[Start of Attachment]

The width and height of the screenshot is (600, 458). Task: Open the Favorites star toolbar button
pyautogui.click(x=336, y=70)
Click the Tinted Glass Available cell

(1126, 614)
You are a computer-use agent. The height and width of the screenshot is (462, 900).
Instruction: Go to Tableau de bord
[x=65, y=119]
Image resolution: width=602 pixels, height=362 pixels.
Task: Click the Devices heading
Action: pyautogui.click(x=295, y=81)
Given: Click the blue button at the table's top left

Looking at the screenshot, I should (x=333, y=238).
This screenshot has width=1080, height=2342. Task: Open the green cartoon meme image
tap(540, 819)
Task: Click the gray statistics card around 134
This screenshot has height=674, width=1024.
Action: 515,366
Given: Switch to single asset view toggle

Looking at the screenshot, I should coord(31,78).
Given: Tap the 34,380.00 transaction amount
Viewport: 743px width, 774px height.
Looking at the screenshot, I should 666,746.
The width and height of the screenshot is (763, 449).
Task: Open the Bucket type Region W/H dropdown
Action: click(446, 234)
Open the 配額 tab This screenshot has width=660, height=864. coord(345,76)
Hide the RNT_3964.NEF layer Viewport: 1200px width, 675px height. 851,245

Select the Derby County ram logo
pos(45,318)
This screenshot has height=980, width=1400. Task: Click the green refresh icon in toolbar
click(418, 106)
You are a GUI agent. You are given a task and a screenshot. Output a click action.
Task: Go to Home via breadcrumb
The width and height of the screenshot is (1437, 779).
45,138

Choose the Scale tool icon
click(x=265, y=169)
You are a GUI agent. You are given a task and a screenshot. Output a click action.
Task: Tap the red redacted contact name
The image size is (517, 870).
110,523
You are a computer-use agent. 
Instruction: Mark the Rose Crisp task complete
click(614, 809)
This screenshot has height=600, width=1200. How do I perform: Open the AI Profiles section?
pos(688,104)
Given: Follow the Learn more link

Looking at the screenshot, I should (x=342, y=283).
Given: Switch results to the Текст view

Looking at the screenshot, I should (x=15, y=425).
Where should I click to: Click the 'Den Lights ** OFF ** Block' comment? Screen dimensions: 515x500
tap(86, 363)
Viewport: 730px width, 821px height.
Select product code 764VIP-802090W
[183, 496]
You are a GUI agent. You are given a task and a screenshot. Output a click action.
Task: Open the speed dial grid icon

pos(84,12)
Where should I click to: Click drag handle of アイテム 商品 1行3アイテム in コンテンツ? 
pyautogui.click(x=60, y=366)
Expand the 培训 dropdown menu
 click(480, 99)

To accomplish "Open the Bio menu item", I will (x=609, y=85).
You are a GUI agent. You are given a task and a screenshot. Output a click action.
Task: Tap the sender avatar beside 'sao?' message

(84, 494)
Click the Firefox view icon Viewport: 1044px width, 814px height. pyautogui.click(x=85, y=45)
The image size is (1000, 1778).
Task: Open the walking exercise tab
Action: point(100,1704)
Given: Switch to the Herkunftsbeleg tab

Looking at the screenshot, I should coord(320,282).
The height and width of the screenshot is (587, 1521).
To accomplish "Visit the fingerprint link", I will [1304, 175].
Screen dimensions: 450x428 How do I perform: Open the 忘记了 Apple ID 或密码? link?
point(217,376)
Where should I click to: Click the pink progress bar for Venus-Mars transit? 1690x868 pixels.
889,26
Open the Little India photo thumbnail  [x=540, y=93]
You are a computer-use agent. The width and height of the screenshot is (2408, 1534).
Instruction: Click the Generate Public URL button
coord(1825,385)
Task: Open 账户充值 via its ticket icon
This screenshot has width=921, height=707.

[End of Attachment]

- PROMPT
From the entries above, list each line with "will" in it.

- RESPONSE
To accomplish "Open the Bio menu item", I will (x=609, y=85).
To accomplish "Visit the fingerprint link", I will [1304, 175].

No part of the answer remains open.